Zerstückelungs-Phantasmagorien, Kastrationsängste und andere Elemente lassen
überdies einen frühen Ansatz in eine Richtung erkennen, die Klaus Theweleit mit
seinen Männerphantasien 1977 aus den Romanen der Freikorpssoldaten
herauslesen wird.[5]
VIII. »Wir sind als Volk schon tot.«
Wesentlich ist hier das Ergebnis, dass es bei den Deutschen keine wirkliche
Emotionalität gegenüber den Untaten an den Juden und den anderen wehrlosen
Opfern gibt.
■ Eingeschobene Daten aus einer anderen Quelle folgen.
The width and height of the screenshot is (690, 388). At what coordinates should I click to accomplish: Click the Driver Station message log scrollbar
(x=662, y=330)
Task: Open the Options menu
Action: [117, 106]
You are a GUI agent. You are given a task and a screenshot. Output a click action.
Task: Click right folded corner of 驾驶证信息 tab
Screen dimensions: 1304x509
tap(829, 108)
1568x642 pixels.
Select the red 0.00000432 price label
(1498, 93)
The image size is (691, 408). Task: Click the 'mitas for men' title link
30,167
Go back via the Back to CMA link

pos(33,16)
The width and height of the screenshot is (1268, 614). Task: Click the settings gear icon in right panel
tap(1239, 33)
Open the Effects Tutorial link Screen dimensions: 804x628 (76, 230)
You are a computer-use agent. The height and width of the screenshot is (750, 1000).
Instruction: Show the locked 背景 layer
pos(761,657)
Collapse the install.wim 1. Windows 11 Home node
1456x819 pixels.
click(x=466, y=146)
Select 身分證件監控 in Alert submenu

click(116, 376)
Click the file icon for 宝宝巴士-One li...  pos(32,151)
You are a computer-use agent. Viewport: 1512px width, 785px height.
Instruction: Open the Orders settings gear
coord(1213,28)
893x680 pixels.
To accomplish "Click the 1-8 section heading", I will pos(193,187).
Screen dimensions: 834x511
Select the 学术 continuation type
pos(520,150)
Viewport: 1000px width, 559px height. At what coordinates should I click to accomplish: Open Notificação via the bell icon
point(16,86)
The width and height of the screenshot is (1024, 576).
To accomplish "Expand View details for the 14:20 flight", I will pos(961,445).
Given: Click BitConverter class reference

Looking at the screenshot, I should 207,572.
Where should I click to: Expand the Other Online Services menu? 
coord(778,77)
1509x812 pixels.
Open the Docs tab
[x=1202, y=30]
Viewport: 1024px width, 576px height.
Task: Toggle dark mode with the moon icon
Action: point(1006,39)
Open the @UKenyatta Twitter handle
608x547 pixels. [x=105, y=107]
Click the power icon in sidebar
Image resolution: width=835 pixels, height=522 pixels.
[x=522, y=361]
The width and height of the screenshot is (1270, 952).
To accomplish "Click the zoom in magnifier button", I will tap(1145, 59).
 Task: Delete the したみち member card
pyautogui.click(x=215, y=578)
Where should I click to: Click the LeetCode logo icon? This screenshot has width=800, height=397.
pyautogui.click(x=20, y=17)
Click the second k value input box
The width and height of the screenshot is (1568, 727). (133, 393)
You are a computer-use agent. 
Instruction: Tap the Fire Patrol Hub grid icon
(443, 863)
Jeder der TeilnehmerInnen kannte einige Juden persönlich, aber von
den Ereignissen im KZ hatte man angeblich „nur gehört“. Was man stattdessen
anscheinend wusste, war „daß man bei dem Bombardement mit den eigenen Kindern
über den Asphalt sich retten musste, der brannte.“ (S. 173) Alles andere – wie
die Erschießung von jüdischen Frauen mit Kindern auf dem Arm durch deutsche
Soldaten – waren Behauptungen, die man sich nur vorstellen mochte, wenn
diese Jüdinnen zuvor einen Deutschen hatten umbringen wollen.
IX. »Am
jüngsten Tag ist’s nur ein Furz.«
Dieser Schatz im Archiv des Instituts für Sozialforschung, wie das
Gruppenexperiment, ist nicht nur historisch kaum bekannt, sondern die
Verdrängung dieser Zusammenhänge einer deutschen Schuld geht bis heute
weitgehend unbearbeitet in der Öffentlichkeit weiter. Ihr gegenüber gilt, was
Adorno einmal gesagt hat: dass die jüngste Vergangenheit wie durch Katastrophen
vernichtet erscheint. Damals wie heute soll Schluss sein damit. Haselbergs kluge
und luzide Interpretation lüftet das Tuch, das über die schwelende Wunde des
Nationalismus gebreitet ist und erschließt hier einen weiteren Zusammenhang.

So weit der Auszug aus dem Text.